From: Дамјан Георгиевски on
>> > I'm writing this as a complete newbie (on the issue), so don't be
>> > surprised if it's the stupidest idea ever.
>>
>> > I was wondering if there was ever a discusision in the python
>> > community on a 'raise-yield' kind-of combined expression. I'd like
>> > to know if it was proposed/rejected/discussed/not-decided yet??
>>
>> Recently (ok, several hours ago) I've come up to Greenlets [1] and it
>> seems they implement exactly what I was asking for, in a C
>> extension!!
>>
>> It's too bad that Python doesn't support this by default and many
>> libraries won't make use of it by default. Gevent [2] for example,
>> has to monkey-patch Python's socket, time.sleep and other modules so
>> that things like urllib work with it.
>>
>> I'll continue to read now.
>
> Ah, if I had seen your original post I probably could have pointed you
> to some good reading right away. What you've described is called a
> continuation, and is natively supported by some languages (like
> Scheme). It's usually not done with exceptions, though. In Scheme
> it's a special form that looks like an ordinary function call, but you
> can "return" from the call any number of times.

I thought they were called coroutines?

Anyway, here's the Lua implementation of coroutines. It's basically a
yield but it will return back several frames.

http://lua-users.org/wiki/CoroutinesTutorial


--
дамјан ((( http://damjan.softver.org.mk/ )))

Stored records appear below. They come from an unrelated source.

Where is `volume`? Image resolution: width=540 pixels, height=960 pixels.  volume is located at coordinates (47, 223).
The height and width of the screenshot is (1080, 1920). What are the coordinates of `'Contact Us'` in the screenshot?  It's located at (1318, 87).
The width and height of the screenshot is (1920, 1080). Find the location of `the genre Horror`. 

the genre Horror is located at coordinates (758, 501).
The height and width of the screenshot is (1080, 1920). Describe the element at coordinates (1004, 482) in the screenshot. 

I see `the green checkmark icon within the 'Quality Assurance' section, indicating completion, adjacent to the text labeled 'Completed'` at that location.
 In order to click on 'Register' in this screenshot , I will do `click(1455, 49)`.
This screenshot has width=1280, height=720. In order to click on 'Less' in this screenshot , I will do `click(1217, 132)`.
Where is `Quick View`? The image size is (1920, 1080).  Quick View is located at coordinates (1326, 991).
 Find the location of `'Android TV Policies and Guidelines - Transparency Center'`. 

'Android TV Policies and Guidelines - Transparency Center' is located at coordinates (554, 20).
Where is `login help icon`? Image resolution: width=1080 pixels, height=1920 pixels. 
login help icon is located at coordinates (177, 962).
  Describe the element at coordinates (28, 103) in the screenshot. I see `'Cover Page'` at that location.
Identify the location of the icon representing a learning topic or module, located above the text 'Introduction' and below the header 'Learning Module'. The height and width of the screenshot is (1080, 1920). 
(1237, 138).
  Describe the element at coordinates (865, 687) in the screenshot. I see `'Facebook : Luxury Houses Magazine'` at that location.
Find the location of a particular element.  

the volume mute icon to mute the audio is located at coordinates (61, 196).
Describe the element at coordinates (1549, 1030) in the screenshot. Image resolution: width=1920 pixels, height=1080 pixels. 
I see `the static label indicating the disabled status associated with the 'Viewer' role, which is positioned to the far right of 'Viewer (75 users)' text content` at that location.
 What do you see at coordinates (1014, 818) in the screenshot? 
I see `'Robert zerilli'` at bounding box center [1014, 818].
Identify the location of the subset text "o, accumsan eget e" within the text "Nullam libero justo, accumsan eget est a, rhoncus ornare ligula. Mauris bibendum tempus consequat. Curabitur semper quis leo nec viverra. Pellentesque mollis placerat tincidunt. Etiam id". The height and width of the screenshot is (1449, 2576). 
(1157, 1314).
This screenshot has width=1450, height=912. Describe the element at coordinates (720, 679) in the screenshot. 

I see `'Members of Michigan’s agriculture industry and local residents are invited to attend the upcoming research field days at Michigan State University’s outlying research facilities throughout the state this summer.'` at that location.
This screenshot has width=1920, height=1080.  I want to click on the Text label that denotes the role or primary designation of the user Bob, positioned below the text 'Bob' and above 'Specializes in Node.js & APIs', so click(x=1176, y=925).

Today we create the legacy of tomorrow.

From: Thomas Jollans on
On 07/06/2010 08:56 PM, Дамјан Георгиевски wrote:
>>>> I'm writing this as a complete newbie (on the issue), so don't be
>>>> surprised if it's the stupidest idea ever.
>>>
>>>> I was wondering if there was ever a discusision in the python
>>>> community on a 'raise-yield' kind-of combined expression. I'd like
>>>> to know if it was proposed/rejected/discussed/not-decided yet??
>>>
>>> Recently (ok, several hours ago) I've come up to Greenlets [1] and it
>>> seems they implement exactly what I was asking for, in a C
>>> extension!!
>>>
>>> It's too bad that Python doesn't support this by default and many
>>> libraries won't make use of it by default. Gevent [2] for example,
>>> has to monkey-patch Python's socket, time.sleep and other modules so
>>> that things like urllib work with it.
>>>
>>> I'll continue to read now.
>>
>> Ah, if I had seen your original post I probably could have pointed you
>> to some good reading right away. What you've described is called a
>> continuation, and is natively supported by some languages (like
>> Scheme). It's usually not done with exceptions, though. In Scheme
>> it's a special form that looks like an ordinary function call, but you
>> can "return" from the call any number of times.
>
> I thought they were called coroutines?

The scheme call-with-current-continuation facility is a lot more
powerful than python generator-coroutines or, I expect, than whatever it
is that Lua has.

In Python, you can return to a "yield" expression exactly once, then the
code continues, and the state is lost. In Scheme, you can pass the state
around, save it, and return there as often as you want. Kind of
"go-back-to-this-particular-frame-state" as opposed to
"go-back-into-that-(co)routine"

Everything that you can do with the coroutine facilities in languages
like Python, Ruby, and Lua, Scheme's call/cc allows you to do as well.